Flutter Entertainment shares rose 7.8% to 8,935p after the Paddy Power owner reported a strong first three months of the year for its US business FanDuel and noted a 6% rise in group revenues to £1.57bn. Flutter also noted a 15% rise in average monthly players to 8.9m.

Entain, Flutter’s rival, saw its shares gain 2.2% to 1,525p.

Mining stocks dragged the FTSE 100 down with Rio Tinto shares falling 2% to 5,532p; Anglo American shares down 0.6% to 3,557p and Glencore shares dropping 0.08% to 483p as an outcome of ratings cut from Liberum weighing on the mining sector.

Retail stocks added to the burden by sinking too. Kingfisher shares fell 6% to 238p, followed by Howden Joinery shares losing 3.5% to 699p, and JD Sports shares trading down 3.2% to 130p.

“Household budgets are constrained and while luxury brands serving the very wealthy usually ride out downturns well and cheaper outlets can attract shoppers who are trading down, more premium high street brands look vulnerable,” added Mould.

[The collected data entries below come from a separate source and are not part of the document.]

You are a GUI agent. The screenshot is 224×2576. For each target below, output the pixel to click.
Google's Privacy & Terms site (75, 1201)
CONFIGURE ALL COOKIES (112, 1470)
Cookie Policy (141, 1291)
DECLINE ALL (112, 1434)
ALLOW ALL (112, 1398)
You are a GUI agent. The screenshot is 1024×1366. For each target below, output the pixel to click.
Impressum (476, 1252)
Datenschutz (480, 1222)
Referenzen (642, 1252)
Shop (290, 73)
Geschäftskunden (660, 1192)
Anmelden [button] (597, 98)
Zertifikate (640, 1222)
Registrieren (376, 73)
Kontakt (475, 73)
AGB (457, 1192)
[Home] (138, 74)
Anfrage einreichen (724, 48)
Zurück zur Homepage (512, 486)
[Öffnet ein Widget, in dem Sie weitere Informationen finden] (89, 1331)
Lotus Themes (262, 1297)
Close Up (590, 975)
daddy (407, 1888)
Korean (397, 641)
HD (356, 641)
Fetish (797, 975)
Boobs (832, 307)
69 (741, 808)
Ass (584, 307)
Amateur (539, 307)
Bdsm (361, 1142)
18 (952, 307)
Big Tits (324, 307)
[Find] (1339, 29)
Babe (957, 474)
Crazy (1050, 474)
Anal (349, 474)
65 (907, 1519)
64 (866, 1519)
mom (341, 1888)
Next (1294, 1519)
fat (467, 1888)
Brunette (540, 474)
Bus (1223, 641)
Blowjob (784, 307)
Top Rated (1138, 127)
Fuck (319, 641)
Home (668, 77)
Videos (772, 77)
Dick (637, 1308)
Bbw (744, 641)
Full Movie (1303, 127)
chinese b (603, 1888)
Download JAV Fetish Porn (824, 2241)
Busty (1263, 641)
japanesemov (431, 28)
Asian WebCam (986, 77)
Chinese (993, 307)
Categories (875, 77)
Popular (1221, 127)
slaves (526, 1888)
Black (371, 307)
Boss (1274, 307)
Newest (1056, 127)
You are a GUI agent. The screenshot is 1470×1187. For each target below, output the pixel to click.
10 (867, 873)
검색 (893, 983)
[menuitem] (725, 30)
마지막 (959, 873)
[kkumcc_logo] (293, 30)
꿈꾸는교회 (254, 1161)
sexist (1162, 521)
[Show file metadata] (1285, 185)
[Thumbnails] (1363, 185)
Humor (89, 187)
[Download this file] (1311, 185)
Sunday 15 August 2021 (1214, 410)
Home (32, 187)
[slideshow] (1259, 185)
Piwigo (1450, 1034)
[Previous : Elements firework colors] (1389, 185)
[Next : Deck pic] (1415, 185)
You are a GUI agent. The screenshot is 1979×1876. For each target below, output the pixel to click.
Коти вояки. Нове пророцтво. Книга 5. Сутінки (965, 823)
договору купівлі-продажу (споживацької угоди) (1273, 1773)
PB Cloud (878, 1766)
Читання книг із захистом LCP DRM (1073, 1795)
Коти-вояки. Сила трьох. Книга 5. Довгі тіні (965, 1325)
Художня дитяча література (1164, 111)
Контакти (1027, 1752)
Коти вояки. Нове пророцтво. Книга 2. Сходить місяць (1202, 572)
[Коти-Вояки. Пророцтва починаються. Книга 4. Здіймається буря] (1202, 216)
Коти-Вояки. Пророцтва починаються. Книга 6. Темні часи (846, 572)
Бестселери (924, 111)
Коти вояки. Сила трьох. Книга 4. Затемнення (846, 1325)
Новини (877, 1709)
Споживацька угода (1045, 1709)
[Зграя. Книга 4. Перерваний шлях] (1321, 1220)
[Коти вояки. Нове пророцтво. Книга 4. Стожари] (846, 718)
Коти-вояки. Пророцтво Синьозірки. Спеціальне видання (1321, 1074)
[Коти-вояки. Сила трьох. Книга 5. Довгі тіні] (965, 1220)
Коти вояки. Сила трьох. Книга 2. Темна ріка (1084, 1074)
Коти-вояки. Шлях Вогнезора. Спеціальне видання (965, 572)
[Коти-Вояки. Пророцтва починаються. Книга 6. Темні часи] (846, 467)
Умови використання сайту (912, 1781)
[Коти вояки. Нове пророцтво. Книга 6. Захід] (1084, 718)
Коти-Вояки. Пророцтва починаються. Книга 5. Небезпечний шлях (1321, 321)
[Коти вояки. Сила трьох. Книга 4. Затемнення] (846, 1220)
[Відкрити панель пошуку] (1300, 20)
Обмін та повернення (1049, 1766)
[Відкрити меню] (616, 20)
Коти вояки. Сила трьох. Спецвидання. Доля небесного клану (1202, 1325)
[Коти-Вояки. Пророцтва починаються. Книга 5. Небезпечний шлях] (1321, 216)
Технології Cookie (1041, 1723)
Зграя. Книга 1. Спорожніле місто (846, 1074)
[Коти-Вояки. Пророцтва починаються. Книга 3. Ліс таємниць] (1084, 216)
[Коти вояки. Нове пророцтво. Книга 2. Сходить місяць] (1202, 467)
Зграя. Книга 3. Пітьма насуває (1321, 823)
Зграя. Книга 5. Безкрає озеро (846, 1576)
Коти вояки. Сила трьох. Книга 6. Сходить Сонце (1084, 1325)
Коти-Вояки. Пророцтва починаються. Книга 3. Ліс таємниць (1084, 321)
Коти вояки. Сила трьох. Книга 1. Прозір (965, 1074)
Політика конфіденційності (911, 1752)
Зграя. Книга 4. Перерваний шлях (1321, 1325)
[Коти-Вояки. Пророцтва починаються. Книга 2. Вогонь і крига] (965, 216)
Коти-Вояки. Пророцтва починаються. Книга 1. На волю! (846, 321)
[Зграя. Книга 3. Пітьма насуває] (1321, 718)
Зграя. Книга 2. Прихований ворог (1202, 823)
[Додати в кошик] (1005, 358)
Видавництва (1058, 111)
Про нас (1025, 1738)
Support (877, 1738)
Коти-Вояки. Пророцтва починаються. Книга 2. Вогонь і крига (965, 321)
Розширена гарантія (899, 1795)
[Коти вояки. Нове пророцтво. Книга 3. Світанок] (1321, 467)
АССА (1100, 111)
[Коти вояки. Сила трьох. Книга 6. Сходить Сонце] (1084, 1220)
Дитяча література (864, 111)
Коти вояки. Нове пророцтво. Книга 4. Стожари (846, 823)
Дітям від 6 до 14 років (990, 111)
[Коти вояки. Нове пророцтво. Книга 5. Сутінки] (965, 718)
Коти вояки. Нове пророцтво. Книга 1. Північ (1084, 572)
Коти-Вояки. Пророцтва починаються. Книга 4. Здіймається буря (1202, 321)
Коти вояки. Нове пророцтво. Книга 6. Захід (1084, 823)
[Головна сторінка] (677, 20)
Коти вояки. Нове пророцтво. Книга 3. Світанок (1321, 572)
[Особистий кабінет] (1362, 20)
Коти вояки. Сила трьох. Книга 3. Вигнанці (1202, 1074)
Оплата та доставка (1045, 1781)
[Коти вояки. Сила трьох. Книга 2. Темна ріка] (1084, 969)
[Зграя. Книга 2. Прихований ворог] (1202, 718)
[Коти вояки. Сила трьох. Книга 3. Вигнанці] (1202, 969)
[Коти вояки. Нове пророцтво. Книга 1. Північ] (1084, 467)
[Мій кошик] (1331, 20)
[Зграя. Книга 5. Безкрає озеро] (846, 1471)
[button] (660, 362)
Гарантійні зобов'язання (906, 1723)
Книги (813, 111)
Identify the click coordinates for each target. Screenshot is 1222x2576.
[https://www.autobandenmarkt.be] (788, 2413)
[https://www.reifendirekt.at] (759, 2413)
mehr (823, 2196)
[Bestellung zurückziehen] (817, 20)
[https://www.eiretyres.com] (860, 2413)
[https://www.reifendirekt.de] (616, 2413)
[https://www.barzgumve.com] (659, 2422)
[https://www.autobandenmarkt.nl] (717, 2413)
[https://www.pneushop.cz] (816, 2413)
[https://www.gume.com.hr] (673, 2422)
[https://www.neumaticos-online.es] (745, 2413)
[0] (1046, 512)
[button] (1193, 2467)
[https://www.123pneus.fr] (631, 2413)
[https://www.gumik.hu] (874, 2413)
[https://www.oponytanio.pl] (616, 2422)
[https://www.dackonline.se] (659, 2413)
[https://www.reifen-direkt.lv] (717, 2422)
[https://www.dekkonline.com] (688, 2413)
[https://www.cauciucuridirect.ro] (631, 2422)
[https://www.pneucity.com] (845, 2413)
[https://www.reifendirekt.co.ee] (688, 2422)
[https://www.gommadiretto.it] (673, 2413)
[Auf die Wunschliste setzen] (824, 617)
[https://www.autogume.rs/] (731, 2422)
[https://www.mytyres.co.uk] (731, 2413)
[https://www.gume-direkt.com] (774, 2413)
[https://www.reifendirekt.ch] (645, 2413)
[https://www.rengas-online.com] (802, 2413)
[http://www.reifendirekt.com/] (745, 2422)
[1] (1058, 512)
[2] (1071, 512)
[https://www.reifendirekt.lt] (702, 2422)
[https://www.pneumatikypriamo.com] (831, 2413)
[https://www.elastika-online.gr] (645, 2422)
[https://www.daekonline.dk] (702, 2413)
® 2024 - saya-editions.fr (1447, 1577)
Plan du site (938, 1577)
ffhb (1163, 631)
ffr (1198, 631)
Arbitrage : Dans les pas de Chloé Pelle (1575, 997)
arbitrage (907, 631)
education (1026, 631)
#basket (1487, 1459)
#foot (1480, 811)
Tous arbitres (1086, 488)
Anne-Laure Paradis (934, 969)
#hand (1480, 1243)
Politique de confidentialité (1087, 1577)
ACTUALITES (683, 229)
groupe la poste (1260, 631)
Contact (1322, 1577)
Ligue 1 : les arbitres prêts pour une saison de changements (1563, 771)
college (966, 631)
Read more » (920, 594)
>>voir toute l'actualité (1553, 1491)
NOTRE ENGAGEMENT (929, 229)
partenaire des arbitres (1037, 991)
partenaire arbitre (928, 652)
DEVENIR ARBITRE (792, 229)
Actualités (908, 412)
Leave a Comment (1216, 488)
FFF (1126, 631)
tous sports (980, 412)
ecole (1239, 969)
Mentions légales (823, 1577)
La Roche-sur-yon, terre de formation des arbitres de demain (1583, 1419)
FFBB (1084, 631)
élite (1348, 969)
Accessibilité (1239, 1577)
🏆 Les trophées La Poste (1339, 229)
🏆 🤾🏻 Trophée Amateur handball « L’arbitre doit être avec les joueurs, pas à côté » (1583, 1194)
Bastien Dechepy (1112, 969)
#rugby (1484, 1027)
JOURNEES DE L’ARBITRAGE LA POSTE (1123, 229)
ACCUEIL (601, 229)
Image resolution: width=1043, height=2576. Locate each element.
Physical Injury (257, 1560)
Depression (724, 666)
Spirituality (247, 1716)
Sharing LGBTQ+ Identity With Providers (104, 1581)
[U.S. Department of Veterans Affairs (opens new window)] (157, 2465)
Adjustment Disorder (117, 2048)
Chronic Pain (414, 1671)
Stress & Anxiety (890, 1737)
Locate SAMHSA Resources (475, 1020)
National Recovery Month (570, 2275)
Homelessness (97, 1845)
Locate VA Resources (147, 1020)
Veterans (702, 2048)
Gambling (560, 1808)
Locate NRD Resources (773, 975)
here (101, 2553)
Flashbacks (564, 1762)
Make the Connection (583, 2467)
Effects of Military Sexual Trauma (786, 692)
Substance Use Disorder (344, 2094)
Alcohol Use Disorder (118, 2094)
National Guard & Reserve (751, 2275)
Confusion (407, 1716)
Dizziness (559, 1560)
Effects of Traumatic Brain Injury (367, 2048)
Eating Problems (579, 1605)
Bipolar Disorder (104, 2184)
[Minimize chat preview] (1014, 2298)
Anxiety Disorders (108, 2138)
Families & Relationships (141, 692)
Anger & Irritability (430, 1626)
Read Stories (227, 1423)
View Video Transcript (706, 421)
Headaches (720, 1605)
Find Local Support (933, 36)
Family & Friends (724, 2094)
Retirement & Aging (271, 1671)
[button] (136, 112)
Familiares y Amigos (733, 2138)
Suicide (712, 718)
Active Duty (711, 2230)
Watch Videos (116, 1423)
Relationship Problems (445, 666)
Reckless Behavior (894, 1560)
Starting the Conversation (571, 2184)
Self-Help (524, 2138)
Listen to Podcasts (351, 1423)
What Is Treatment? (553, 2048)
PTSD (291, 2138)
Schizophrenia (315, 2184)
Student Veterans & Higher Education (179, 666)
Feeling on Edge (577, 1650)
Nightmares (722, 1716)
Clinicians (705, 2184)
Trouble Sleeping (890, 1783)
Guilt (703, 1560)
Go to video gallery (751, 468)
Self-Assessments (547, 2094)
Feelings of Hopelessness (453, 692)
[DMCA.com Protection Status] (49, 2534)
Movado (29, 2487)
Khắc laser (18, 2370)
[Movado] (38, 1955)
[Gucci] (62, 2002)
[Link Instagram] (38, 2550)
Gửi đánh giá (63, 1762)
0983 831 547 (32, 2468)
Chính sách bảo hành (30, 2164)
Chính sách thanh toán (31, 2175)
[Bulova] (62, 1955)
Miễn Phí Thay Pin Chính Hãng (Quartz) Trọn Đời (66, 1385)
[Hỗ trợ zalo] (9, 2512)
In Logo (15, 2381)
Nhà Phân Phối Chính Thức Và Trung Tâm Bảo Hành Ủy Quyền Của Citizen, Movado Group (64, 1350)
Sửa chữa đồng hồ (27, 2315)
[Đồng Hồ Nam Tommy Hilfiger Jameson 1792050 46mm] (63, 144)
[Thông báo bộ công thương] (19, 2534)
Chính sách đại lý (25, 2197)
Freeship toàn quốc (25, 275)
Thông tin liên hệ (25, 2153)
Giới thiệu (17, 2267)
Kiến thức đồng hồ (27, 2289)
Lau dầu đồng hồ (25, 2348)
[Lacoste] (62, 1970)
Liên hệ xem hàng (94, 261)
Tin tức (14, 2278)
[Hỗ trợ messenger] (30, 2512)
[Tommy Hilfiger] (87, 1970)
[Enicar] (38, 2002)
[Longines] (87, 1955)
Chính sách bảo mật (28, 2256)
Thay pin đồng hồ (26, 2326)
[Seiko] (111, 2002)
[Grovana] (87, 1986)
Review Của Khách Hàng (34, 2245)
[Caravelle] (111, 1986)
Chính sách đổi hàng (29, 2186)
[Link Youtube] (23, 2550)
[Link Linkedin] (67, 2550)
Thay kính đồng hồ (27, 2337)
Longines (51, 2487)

Admiral shares lost 3.5% to 2,470p after the car insurer’s rival Direct Line Insurance announced that it’s motor new business premiums increased by mid-single digits early in January and were flat through the rest of the quarter.

National Grid shares dropped 0.5% to 1,189p following the announcement that the electricity distribution business will pay just under £15m to a UK regulator after failing to properly advise some of its most at-risk customers. 

HSBC shares rose 1.5% to 520p after the lender launched its planned $1bn share buyback.